* _Textauszug_
# # # # #

Sein Tod liegt mehr als ein Dreiviertel-Jahrhundert zurück, doch noch immer ist er präsent im Oberharz. Zweifellos war er eine faszinierend-charismatische – sicher z. T. auch polarisierende – Persönlichkeit. Zu Beginn des 20. Jahrhunderts war er einer der bekanntesten Maler Norddeutschlands. Auf den großen Kunstausstellungen, zum Beispiel in Hannover, erzielten seine Werke regelmäßig Höchstpreise. Seine Bücher „Harzheimat“ und der Roman „Die Reiche Barbara“ erreichten in den 1920er und 1930er Jahren hohe Auflagen. Bis heute wirkt sein nimmermüder Einsatz für den Erhalt des Landschaftsbildes
der Oberharzer Heimat nach. Von der Presse wurde ihm der anerkennende Titel „Malerpoet“ zugesprochen: Karl Reinecke-Altenau (1885 - 1943) hat die Oberharzer Kulturszene geprägt, wie kaum ein Zweiter.

# # # # #

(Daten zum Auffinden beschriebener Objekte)
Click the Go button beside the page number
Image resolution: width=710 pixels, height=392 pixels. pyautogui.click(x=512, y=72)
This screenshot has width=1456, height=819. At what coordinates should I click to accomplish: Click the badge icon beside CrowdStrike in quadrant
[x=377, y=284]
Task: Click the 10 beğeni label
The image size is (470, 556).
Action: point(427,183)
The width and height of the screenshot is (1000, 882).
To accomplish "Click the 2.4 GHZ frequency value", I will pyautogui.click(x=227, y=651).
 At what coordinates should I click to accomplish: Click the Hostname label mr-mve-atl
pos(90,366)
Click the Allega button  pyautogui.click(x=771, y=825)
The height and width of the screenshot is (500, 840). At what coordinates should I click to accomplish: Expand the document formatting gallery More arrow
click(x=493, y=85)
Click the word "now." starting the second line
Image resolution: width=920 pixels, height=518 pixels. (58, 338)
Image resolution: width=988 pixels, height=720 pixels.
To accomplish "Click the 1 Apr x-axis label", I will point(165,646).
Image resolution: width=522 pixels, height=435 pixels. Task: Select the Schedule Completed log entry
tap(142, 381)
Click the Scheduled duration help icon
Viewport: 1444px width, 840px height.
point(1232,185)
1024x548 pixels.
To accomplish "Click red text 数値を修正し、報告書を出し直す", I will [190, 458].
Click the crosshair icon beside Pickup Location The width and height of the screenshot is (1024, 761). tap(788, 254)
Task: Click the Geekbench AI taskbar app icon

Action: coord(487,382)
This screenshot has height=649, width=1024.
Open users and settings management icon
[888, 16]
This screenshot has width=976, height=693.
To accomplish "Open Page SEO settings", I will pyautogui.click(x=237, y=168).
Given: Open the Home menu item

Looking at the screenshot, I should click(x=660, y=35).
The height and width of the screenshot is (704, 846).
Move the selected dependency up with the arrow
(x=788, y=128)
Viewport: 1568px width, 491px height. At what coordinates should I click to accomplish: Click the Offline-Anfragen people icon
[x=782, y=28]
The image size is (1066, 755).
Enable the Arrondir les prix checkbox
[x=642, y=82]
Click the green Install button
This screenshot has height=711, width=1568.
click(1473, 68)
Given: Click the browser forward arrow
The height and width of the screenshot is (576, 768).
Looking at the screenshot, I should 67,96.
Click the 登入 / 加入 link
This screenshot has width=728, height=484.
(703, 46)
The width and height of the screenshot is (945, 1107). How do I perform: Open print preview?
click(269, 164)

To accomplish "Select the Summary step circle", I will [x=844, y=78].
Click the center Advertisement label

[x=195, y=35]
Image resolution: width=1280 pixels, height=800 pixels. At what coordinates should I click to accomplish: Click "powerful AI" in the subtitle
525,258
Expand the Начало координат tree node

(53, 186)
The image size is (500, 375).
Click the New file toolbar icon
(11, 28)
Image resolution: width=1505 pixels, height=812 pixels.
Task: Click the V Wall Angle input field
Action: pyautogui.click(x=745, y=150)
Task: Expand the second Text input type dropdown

# # # # #

* _Aufgabenstellung_
1/ Welchen Titel sprach die Presse laut dem Textauszug über Karl Reinecke-Altenau ihm zu?
2/ Schreibe den Textauszug über Karl Reinecke-Altenau im Anschluss an seinen letzten Satz weiter.
Die Daten haben für diese Aufgaben keine Bedeutung.

* _Lösungen_
1/ Den Titel „Malerpoet“.

2/
Facettenreich ist Reineckes Schaffen, vielfältig sind seine Tätigkeitsbereiche. Kaum jemandem ist bekannt, dass der Künstler auch als Werbegrafiker, unter anderem für Continental und Dr. Oetker, tätig war. Seine Illustrationen finden sich in Schul- und Religionsbüchern aus der damaligen Zeit. Er schuf das eine oder andere Titelbild bekannter Zeitschriften und entwarf Sieger-Urkunden für Wintersportereignisse, die in ganz Deutschland verteilt worden sind. Namhafte Schriftsteller, wie zum Beispiel der „Heidedichter“ Hermann Löns, bedienten sich Reineckes Zeichenkunst und ließen ihre Werke von dem Oberharzer Künstler illustrieren.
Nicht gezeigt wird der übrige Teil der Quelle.